Extrait du document:
La nouvelle loi devrait être appliquée dans tous les établissements après les vacances de février, avec une phase d'explication aux élèves comme aux parents. À la rentrée 2026, des amendes de 150 à 800 euros pourront être imposées aux familles récalcitrantes, jusqu'à deux semaines de prison dans les cas extrêmes. L'âge de 14 ans a été retenu car c'est en Autriche celui où l'on a le droit de se déterminer en matière religieuse.
Tout en se félicitant qu'elle ne soit pas seulement "punitive" mais encadrée par une série de mesures à caractère pédagogique, les Verts (8,2%) ont voté contre dans la commission parlementaire de l'éducation, notamment parce qu'ils croient qu'elle sera retoquée par la Cour constitutionnelle. De fait, celle-ci avait déjà jugé en 2020 qu'une loi adoptée l'année précédente par la coalition ÖVP-FPÖ du chancelier Sebastian Kurz, qui interdisait le voile islamique à l'école primaire - en Autriche seulement jusqu'à 10 ans, l'âge auquel on accède au cycle court ou long -, attentait à l'égalité de traitement des élèves.

Objectif visé 1:
Dans l'extrait sur la loi autrichienne :
(a) À partir de quand des amendes pourront-elles être imposées aux familles, et pour quel montant ?
(b) Quel parti a voté contre en commission parlementaire de l'éducation, et avec quel score ?
(c) En quelle année la Cour constitutionnelle a-t-elle jugé la loi adoptée par la coalition ÖVP-FPÖ ?
Objectif visé 2: Quels partis politiques sont nommés dans l'extrait sur la loi autrichienne ? Donnez-les tous.
Objectif visé 3: Poursuivez l'extrait sur la loi autrichienne à partir de sa dernière phrase.

Enregistrements:

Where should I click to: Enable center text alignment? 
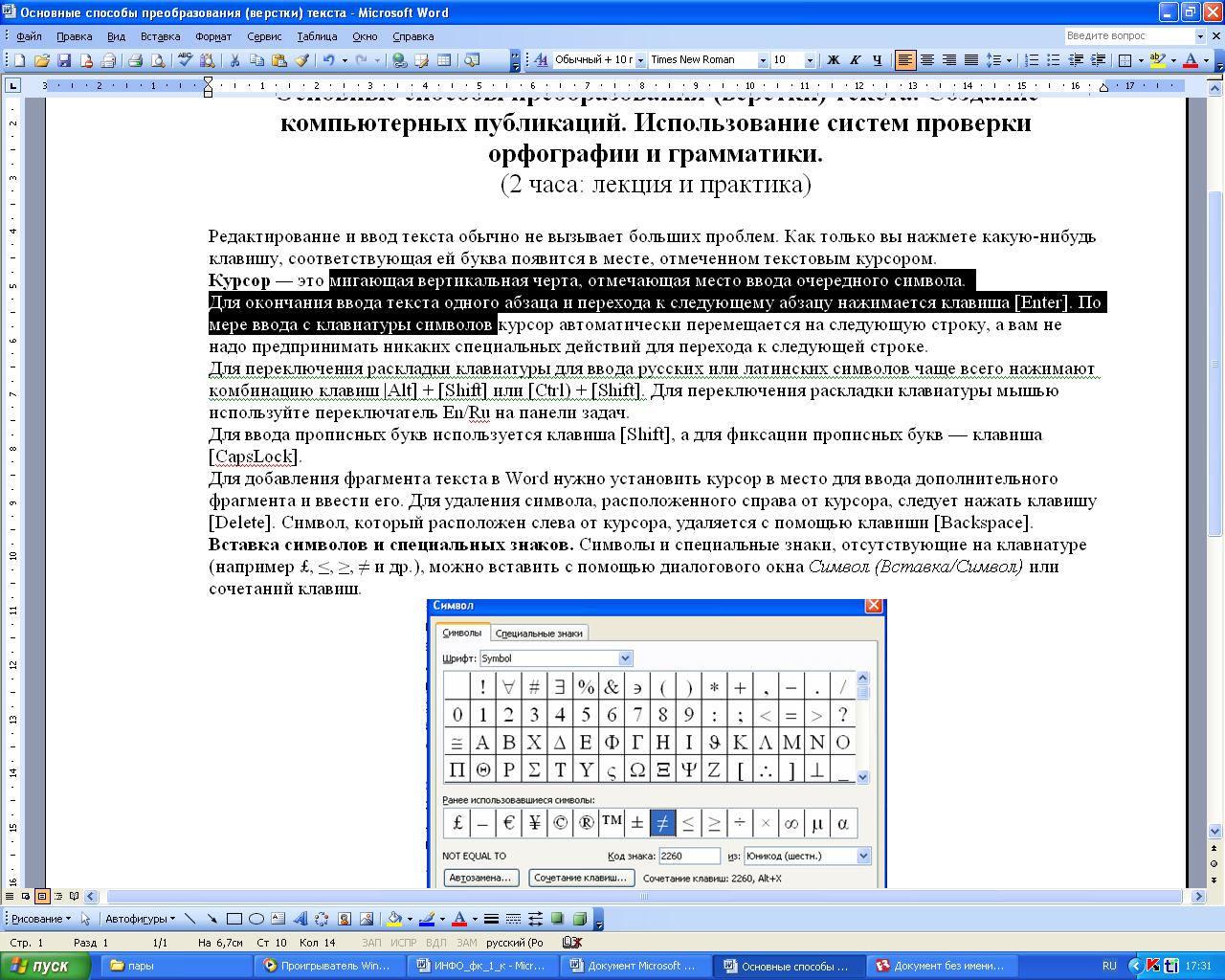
--
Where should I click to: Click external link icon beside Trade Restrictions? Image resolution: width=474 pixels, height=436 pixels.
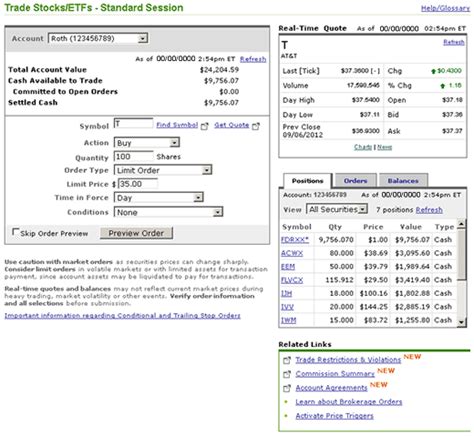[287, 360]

Corrigé 1:
(a) À la rentrée 2026, de 150 à 800 euros.
(b) Les Verts, avec 8,2 %.
(c) En 2020.

Corrigé 2: Les Verts, l'ÖVP et le FPÖ.

Corrigé 3:
Protéger les petites filles
Pour la ministre ÖVP de la famille Claudia Plakolm, fer de lance de cette nouvelle loi, son objectif est clair: la protection des filles. "Une petite fille de 8 ans ne doit pas être cachée par un morceau de tissu. Un enfant est amené à jouer, grimper, rêver, bouger, apprendre. Il ne doit pas être sexualisé, surtout pas voilé pour des raisons religieuses parce qu'il montre trop de peau ou de cheveux" a-t-elle déclaré lors d'une conférence de presse.
Quant au libéral Yannick Schetty, porte-parole de son parti sur les questions d'intégration dont le collègue Christoph Wiederkehr, ministre de l'éducation depuis 2025, porte cette loi, il a dit à la même occasion que "des contraintes précoces liées au genre peuvent limiter le développement de la conscience de soi et du sentiment corporel".
Des féministes comme Sibylle Hamann, ancienne députée des Verts et éditorialiste influente, ont exprimé leur accord avec cette interdiction. Puisque le code de la route en prescrit pour la sécurité des automobilistes, n'est-il pas justifié de protéger aussi le développement des petites filles?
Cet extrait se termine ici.